## What is needed:
Lines with the word "computer" in them must be copied from the records below.

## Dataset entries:
-- Opening Marker --

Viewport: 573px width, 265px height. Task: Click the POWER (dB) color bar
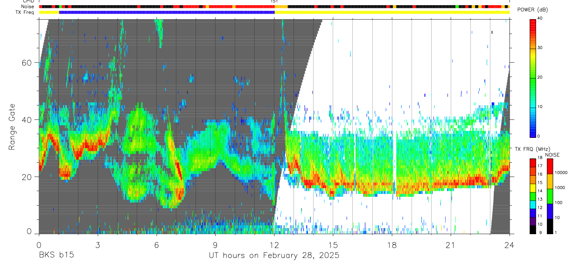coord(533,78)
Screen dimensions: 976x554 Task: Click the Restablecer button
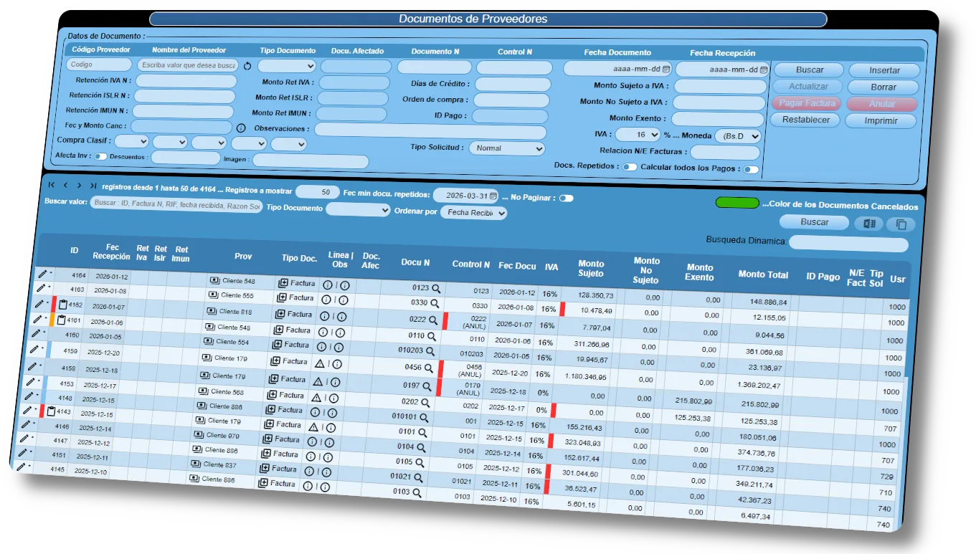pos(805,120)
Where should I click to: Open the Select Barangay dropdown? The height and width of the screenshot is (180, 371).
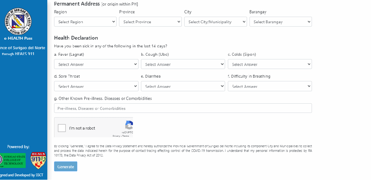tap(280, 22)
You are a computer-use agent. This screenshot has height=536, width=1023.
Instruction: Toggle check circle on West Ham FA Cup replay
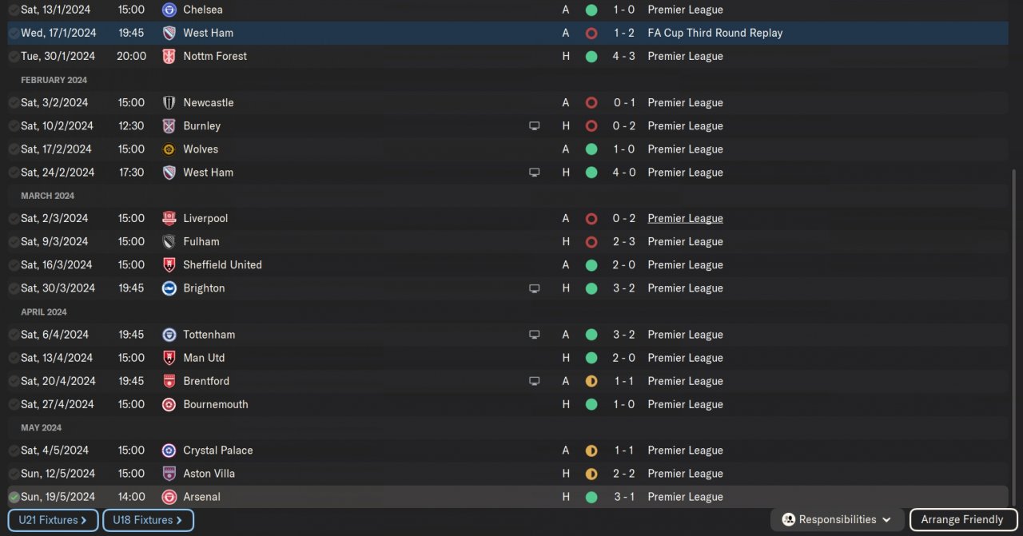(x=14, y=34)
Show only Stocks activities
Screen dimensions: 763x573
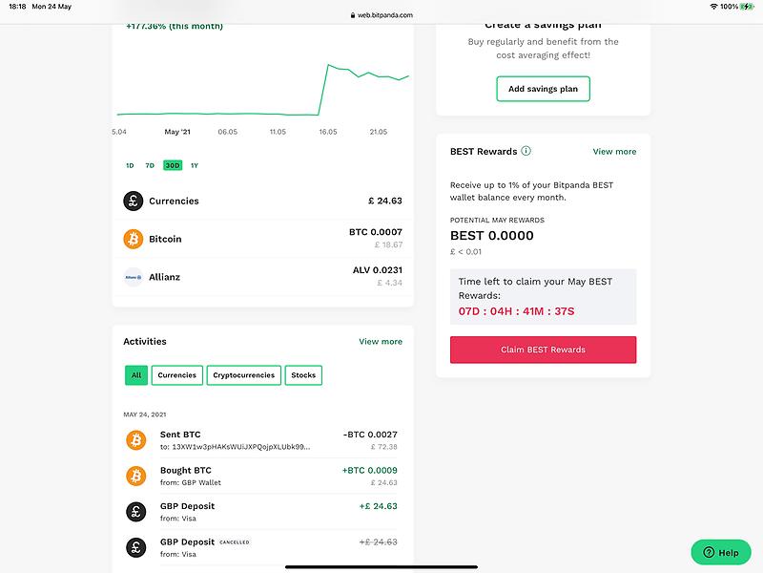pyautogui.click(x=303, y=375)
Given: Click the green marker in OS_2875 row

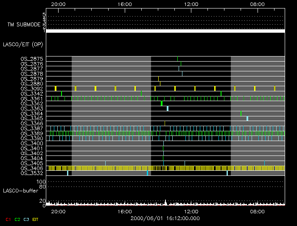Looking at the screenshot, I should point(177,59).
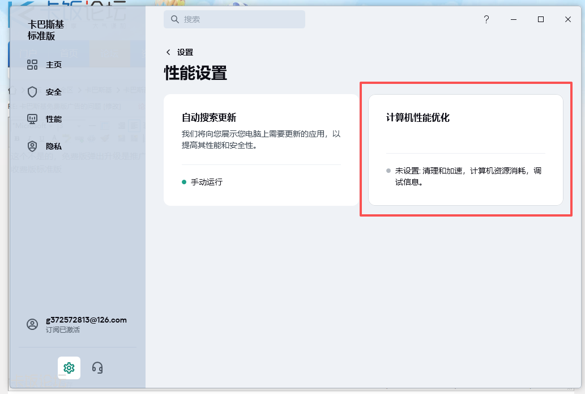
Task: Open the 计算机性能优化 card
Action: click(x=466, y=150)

-- Closing Marker --
-- Opening Marker --

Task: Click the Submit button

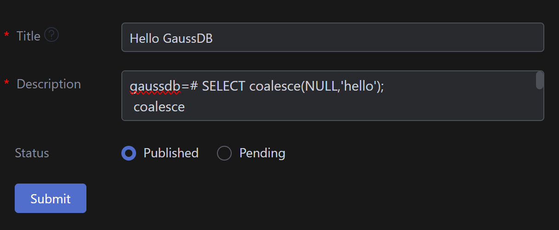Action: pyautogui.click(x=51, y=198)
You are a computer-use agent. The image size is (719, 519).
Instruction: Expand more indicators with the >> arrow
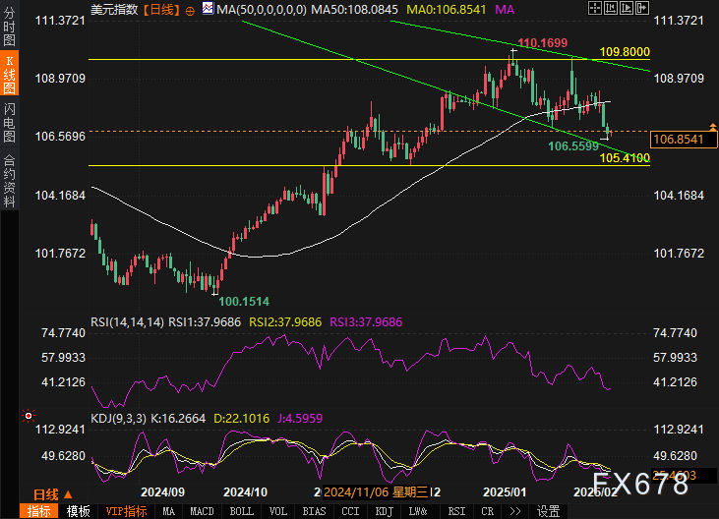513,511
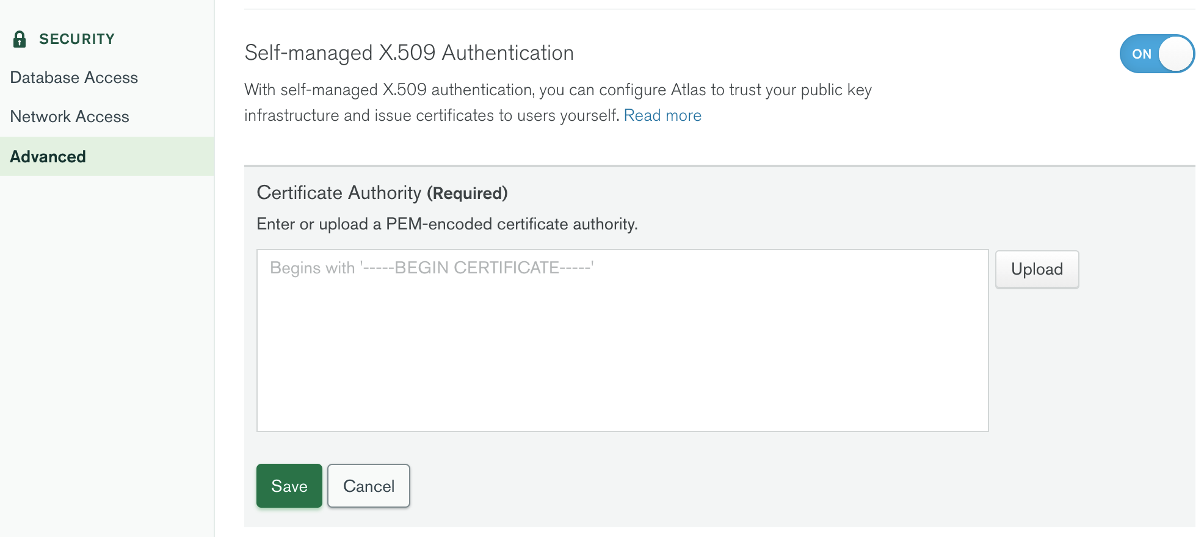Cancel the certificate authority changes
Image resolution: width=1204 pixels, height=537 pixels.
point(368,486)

-- Closing Marker --

## Answer to the exercise:
You are a computer-use agent. This screenshot has height=536, width=1023.
You are a computer-use agent. The image size is (719, 519).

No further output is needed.